Smoking by itself is bad for anyone health-wise as it is one of the primary causes of lung cancer but add having sickle cell disease to tobacco smoke exposure and what happens is an increased risk of acute chest syndrome (ACS) and pain in adults.

There has been a suggested link between cigarette smoking and ACS in the patient with sickle cell anemia where this condition is characterized by cough, chest pain, fever and leukocytosis (which is an increase in the number of white cells in the blood especially during an infection).

Although the exact correlation between smoking and the development of acute chest syndrome is still speculative in the sickle cell smoker, cigarette smoking joins infection, hypoxia, infarction, dehydration and analgesics as a causative factor for pain in adolescent and adult patients with SCA. Acute Chest Syndrome is a leading cause of hospitalization and death for people with sickle cell and studies show that adults exposed to tobacco smoke or who are sickle cell smokers themselves have a higher rate of developing it than those who are not exposed to it or smoke tobacco.

Secondhand smoke is also an important aspect to consider as exposure to it has been associated with increased hospital admission and higher hospital costs. There are other sources of exposure to tobacco that are of concern which include e-cigarettes, cigars, pipes, chewing tobacco and hookah but studies are still ongoing to identify any other effects these may have on sickle cell patients.

The most common method for measurement of tobacco smoke exposure in SCD (whether first or secondhand) is indirect, either by questionnaire or interview. This however is not preferable by reason of underestimating or under reporting any tobacco smoke exposure. ACS ranges in severity and may be life threatening with even milder cases still resulting in hospitalization.

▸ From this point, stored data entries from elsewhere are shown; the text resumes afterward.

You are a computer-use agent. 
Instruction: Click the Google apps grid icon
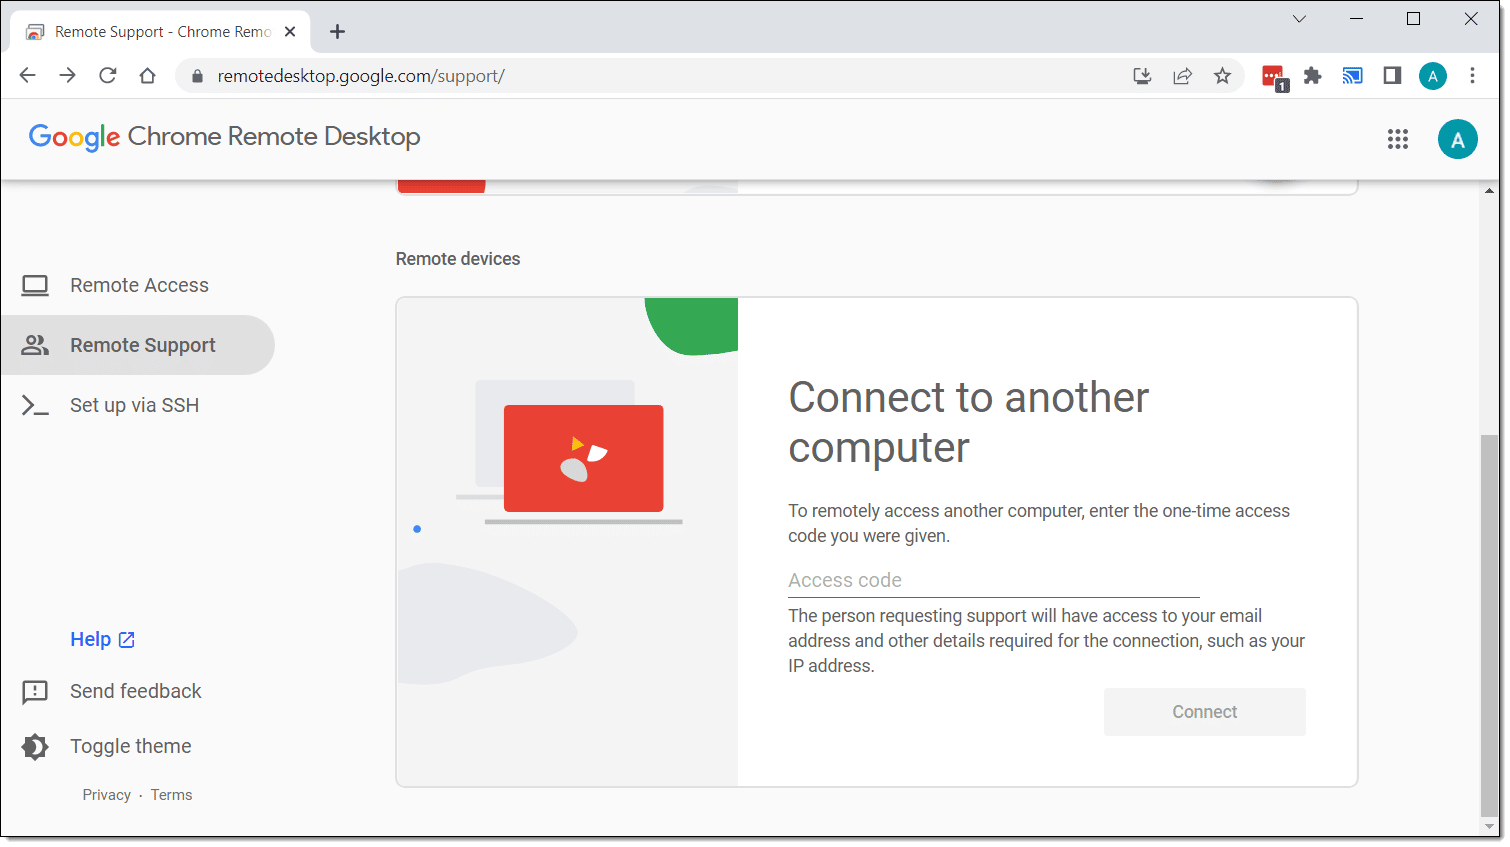[1397, 140]
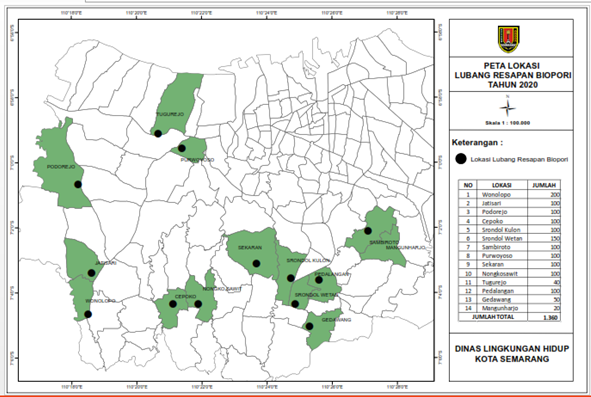591x397 pixels.
Task: Click the Dinas Lingkungan Hidup Kota Semarang text
Action: pos(511,354)
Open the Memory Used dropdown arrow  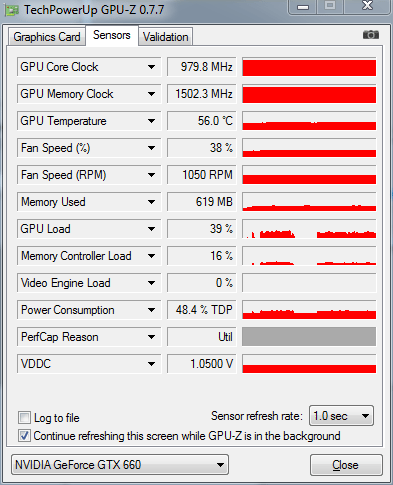(x=151, y=202)
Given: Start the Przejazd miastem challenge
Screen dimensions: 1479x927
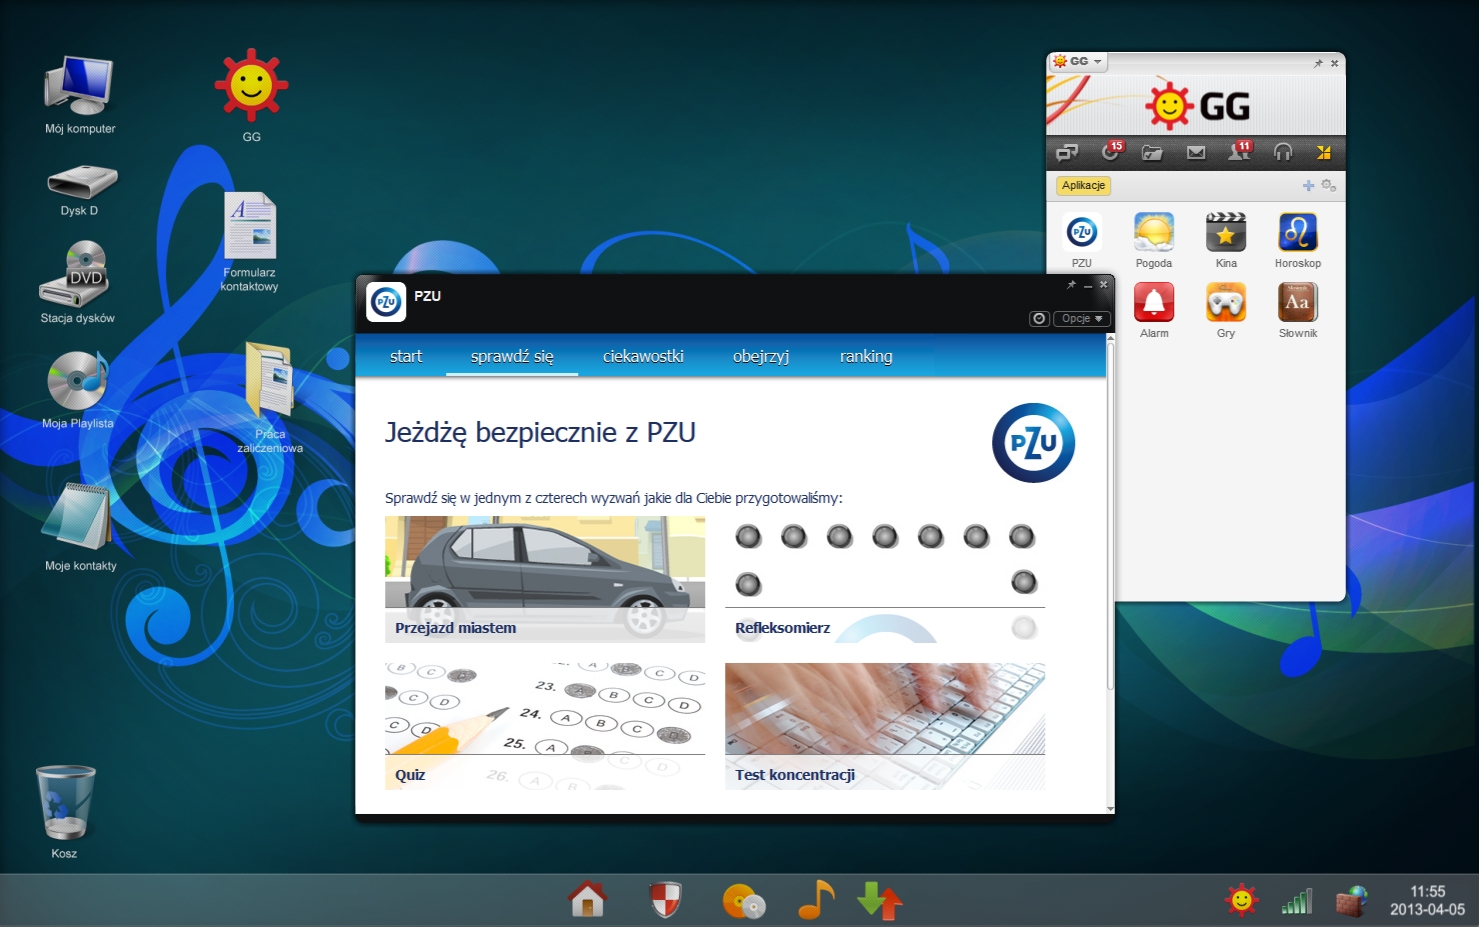Looking at the screenshot, I should click(544, 578).
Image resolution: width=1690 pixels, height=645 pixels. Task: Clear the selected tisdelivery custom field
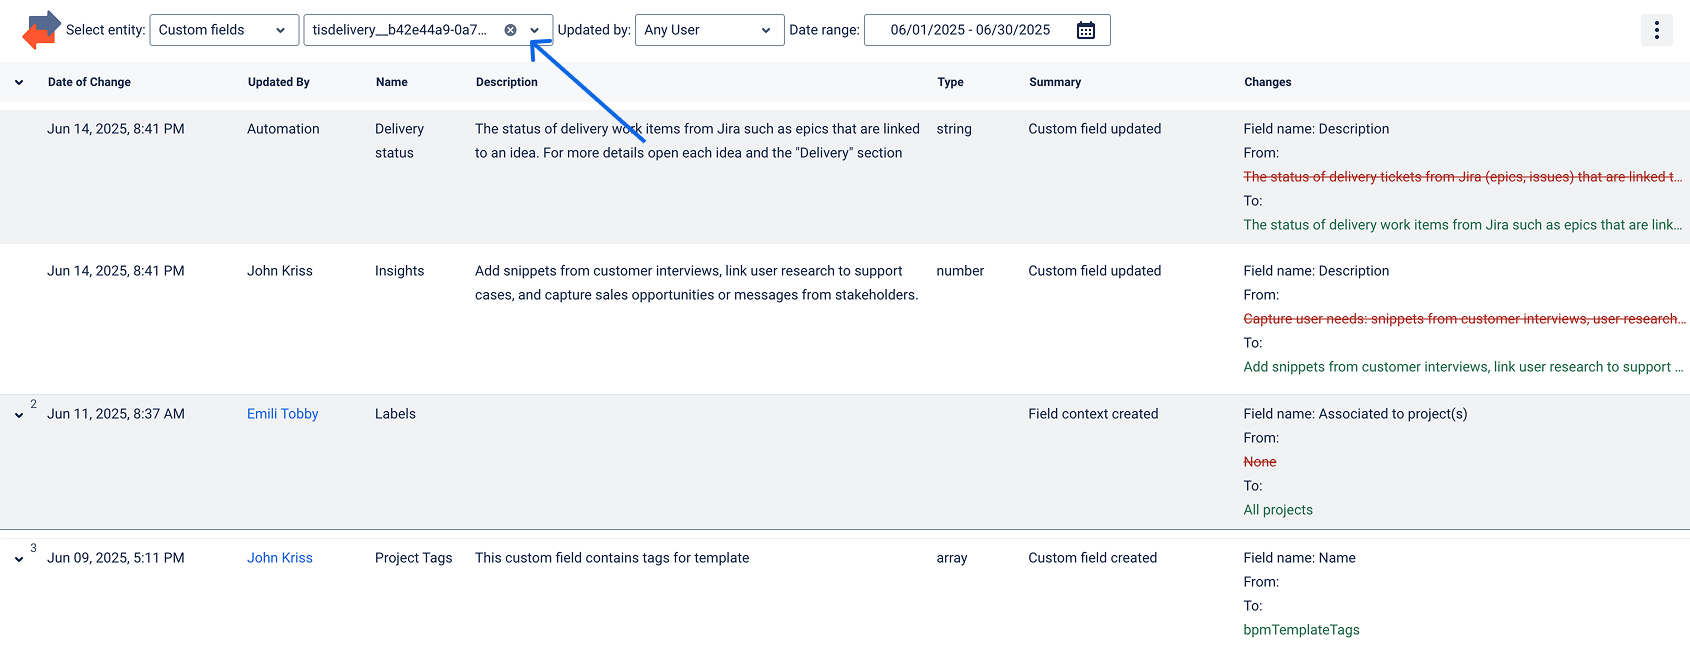click(x=510, y=30)
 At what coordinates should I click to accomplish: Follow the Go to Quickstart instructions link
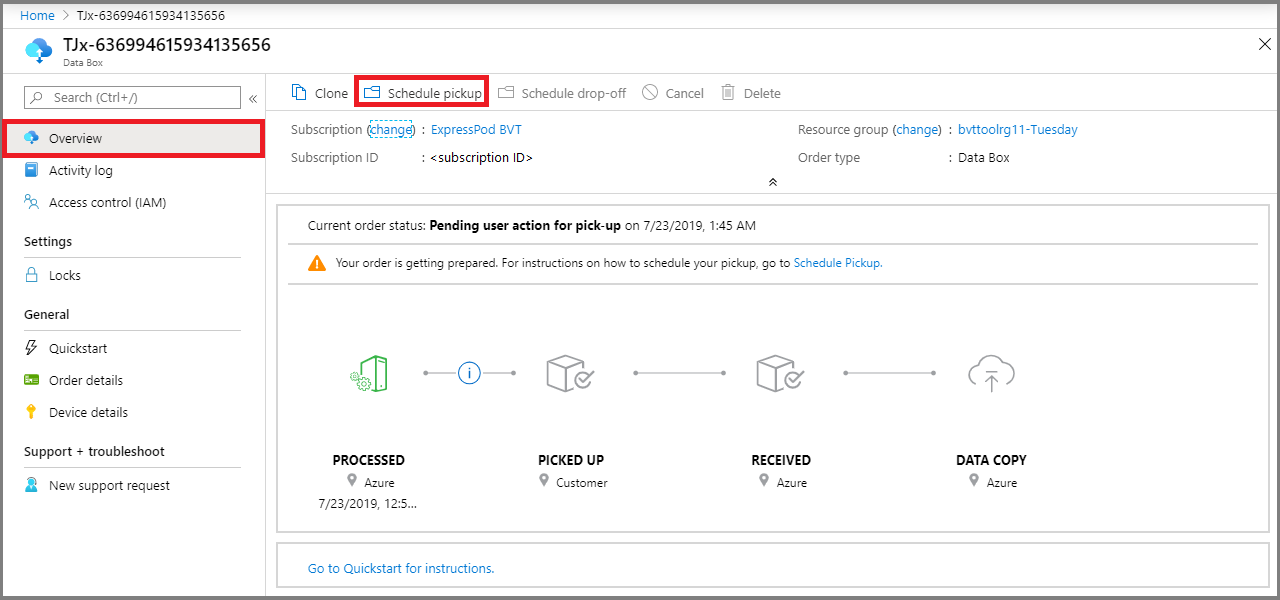(401, 567)
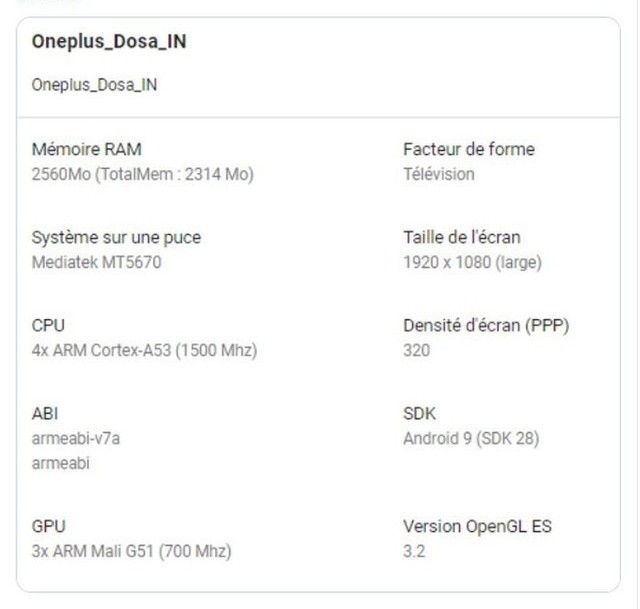Click the Densité d'écran (PPP) label
The image size is (640, 609).
[486, 326]
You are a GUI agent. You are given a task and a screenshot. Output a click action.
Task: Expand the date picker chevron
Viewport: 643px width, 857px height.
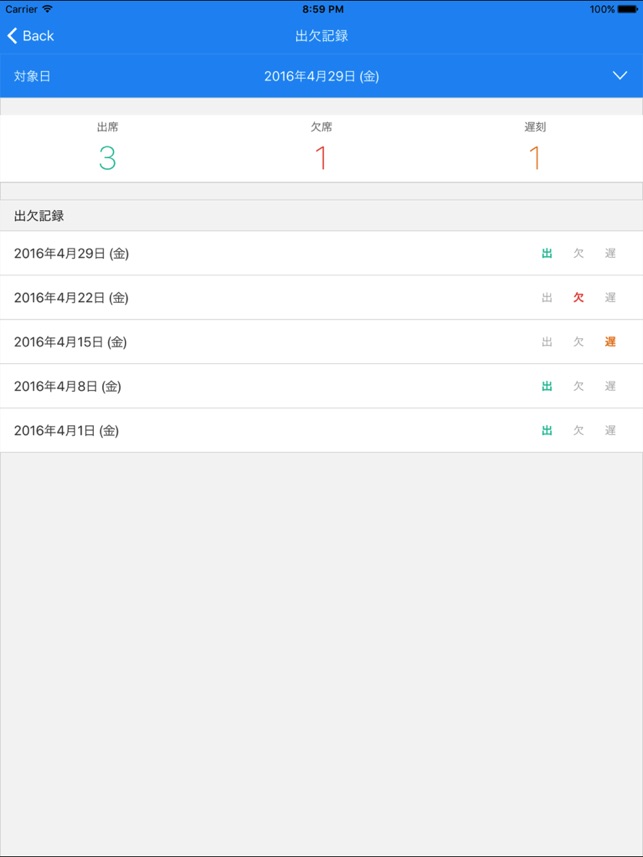pos(620,76)
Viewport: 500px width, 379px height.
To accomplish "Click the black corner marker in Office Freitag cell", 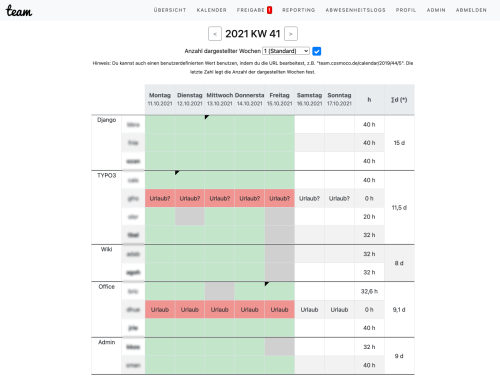I will [266, 283].
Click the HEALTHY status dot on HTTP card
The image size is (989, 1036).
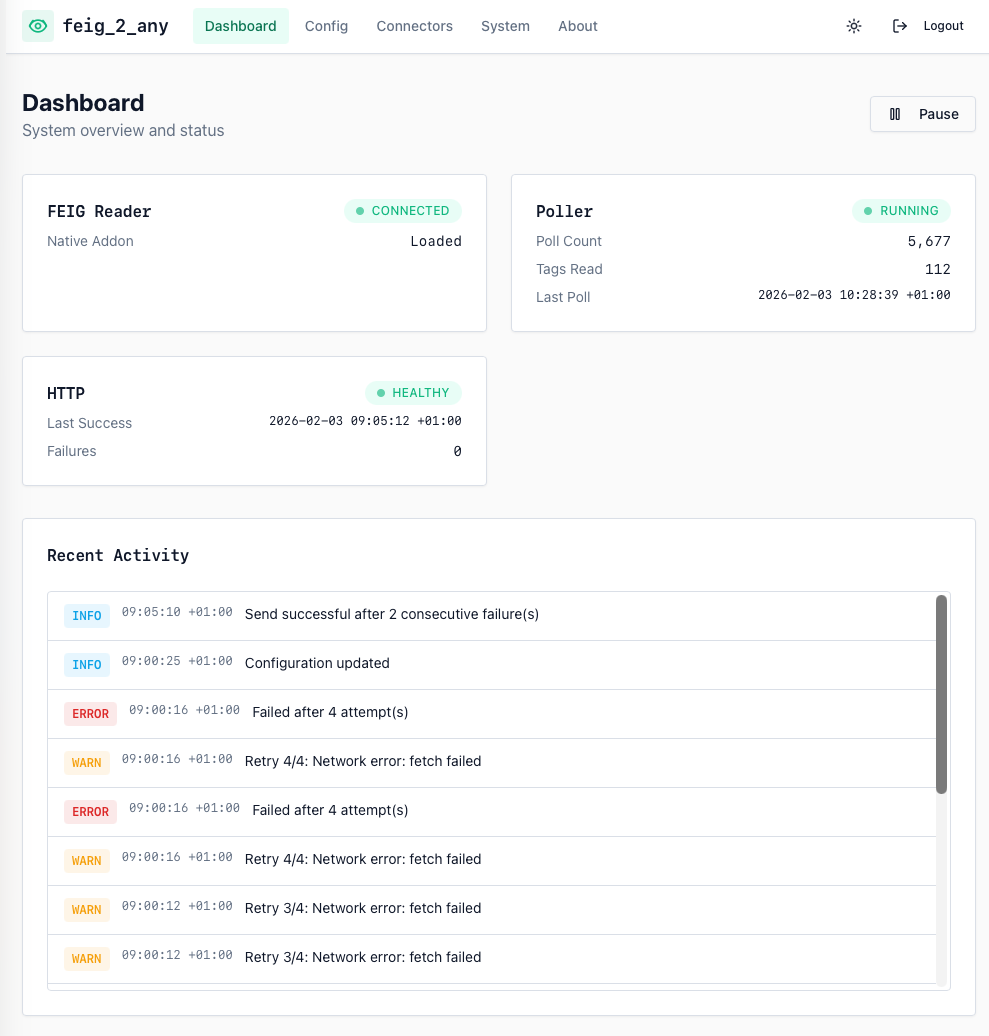[x=379, y=393]
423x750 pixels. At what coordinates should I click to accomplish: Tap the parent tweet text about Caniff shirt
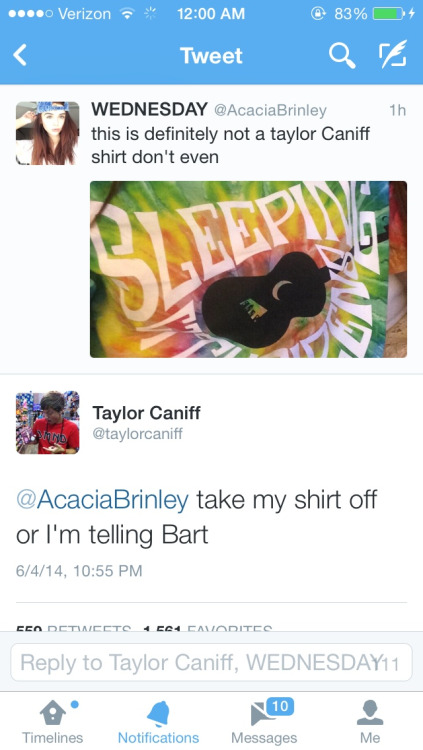click(230, 144)

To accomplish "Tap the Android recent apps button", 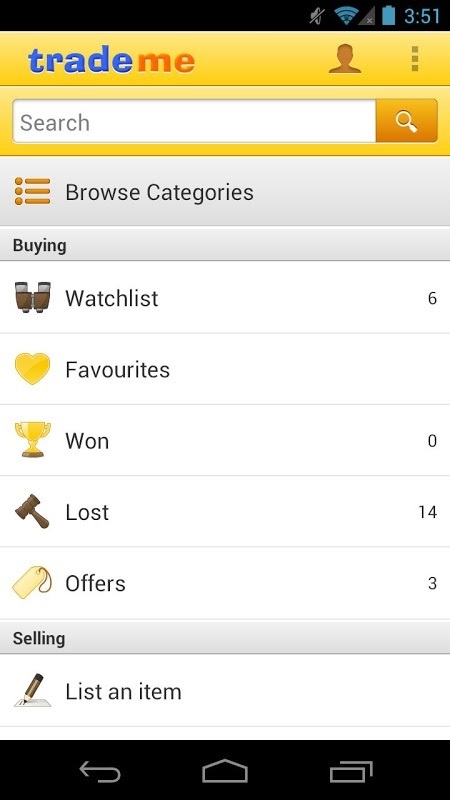I will point(351,770).
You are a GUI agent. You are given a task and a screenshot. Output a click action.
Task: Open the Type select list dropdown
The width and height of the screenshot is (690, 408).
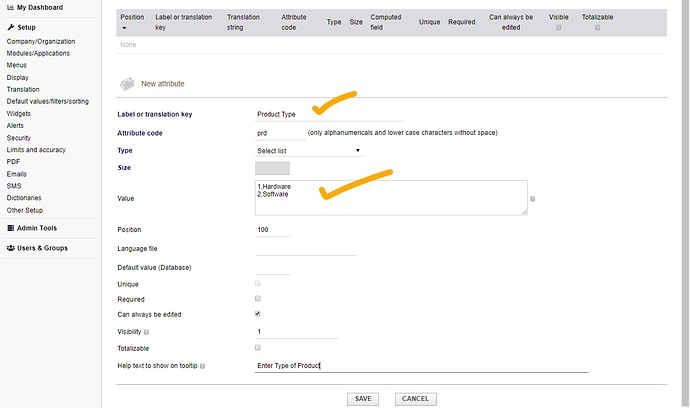(308, 150)
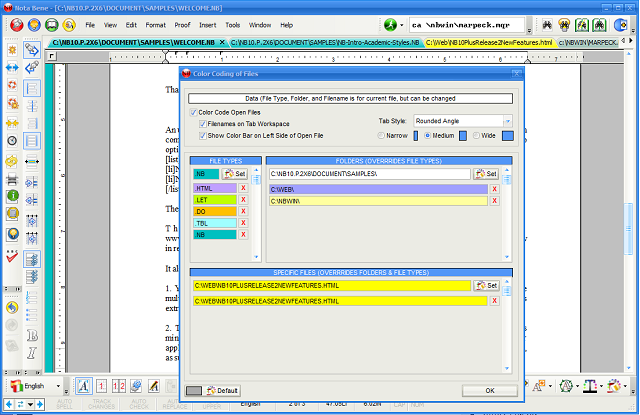Open the English language dropdown
Viewport: 640px width, 415px height.
[56, 385]
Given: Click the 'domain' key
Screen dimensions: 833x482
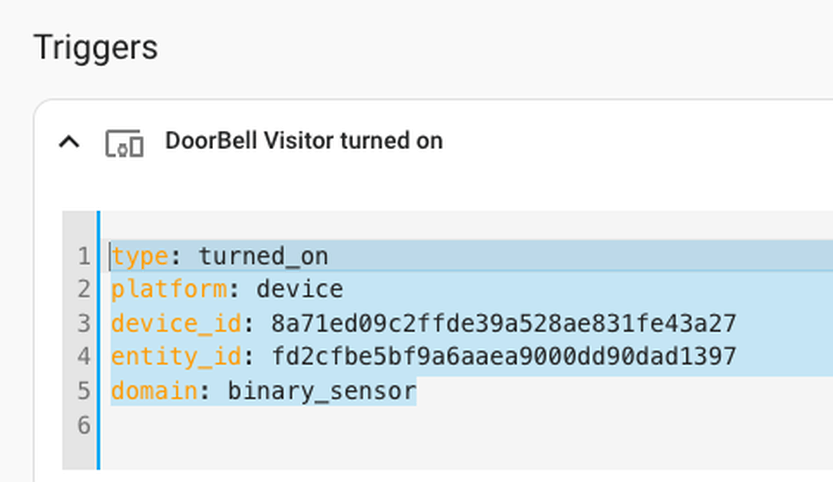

The effects of TSE on SCD are real and whether exposure in first or secondhand, it is an important area for education, guidance and additional research. The cessation of tobacco smoke exposure and reduction in secondhand smoke are needed to improve the health of children and adults with sickle cell disease. Therefore it goes without saying that the sickle cell smoker does him/herself a disservice by exposing themselves to tobacco smoke and should refrain from the habit of smoking.